Cent’anni dopo su Spina Pesce

In questi anni si ricorda il centenario della grande guerra, anche qua in Carnia. Numerose volte sono salito sulle nostre cime di confine avvolto dai pensieri della memoria, girovagando sui luoghi che un secolo fa videro, stantie, le nebbie dell’odio e della crudeltà.

Ho voluto rivedere un pezzo scritto qualche tempo fa inerente una storia di soldati che, non so bene perché, mi ha coinvolto emotivamente parecchio.

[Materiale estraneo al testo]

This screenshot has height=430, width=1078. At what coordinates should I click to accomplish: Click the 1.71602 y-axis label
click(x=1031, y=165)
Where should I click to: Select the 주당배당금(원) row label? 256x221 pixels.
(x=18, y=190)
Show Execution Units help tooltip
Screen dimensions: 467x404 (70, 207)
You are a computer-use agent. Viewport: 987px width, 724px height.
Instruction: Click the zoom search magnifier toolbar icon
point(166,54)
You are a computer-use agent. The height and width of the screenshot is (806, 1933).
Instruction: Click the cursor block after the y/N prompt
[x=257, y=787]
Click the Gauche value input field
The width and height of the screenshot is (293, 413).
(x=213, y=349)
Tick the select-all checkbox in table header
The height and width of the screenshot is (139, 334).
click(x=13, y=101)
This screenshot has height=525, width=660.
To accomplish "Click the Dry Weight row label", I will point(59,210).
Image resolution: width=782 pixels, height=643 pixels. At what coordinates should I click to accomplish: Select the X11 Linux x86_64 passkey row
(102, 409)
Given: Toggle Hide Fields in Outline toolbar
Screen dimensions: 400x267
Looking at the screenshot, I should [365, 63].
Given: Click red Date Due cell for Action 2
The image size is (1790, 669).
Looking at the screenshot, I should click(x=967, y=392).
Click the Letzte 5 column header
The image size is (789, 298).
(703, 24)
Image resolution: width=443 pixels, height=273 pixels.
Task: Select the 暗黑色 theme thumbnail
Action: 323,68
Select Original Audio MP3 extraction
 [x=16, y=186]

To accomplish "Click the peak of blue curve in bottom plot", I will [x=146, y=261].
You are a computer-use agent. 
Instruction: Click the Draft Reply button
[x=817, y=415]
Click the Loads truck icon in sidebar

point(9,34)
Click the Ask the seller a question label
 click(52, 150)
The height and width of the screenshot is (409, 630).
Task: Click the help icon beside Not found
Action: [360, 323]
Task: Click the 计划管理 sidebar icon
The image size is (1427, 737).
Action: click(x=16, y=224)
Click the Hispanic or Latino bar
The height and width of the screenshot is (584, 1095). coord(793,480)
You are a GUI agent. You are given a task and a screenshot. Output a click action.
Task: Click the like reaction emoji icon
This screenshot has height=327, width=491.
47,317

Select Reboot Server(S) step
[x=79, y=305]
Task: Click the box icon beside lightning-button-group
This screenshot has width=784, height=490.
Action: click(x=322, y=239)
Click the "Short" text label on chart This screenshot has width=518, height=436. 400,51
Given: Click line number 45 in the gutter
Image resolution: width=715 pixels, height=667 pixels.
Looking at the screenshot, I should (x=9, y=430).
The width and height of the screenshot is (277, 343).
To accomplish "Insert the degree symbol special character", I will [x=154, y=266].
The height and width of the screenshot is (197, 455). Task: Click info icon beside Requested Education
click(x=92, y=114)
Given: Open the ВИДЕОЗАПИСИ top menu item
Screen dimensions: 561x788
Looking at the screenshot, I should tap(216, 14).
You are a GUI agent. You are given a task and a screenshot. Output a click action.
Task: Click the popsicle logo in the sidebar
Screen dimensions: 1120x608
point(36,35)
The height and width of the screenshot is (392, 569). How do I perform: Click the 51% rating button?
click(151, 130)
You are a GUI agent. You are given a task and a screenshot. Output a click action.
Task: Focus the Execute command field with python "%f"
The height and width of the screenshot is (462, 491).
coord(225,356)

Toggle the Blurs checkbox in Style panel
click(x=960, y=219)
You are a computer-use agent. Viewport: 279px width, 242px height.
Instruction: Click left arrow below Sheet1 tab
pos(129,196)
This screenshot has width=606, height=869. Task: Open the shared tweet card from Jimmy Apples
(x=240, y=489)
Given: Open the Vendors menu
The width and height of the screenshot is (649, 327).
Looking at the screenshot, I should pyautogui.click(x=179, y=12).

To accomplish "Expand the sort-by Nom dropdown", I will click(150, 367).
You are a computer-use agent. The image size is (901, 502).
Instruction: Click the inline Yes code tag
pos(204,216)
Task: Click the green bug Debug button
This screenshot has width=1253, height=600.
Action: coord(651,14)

Inserita nella storia della mia famiglia, seppur mio nonno non avesse vissuto in prima persona la Grande Guerra, ne è venuto fuori questo racconto che dedico a chi, anche per me, ha portato avanti valori che si stanno perdendo. 

24.05.1915 – 24.05.2015 Centenario dell’entrata in guerra dell’Italia

Sono sempre rimasta in pace quassù, avvolta da spazi di cielo e terra dove lo scorrere del tempo altro non è che il procedere regolare del sole in cielo. Sorge a levante, dietro ai monti di Volaia, cala a ponente verso la Pietra bianca. Da sempre è così, ora dopo ora, giorno dopo giorno, secolo su secoli. Del resto a duemila metri sul livello del mare, nel cuore delle Alpi Carniche, c’è poco da inventarsi.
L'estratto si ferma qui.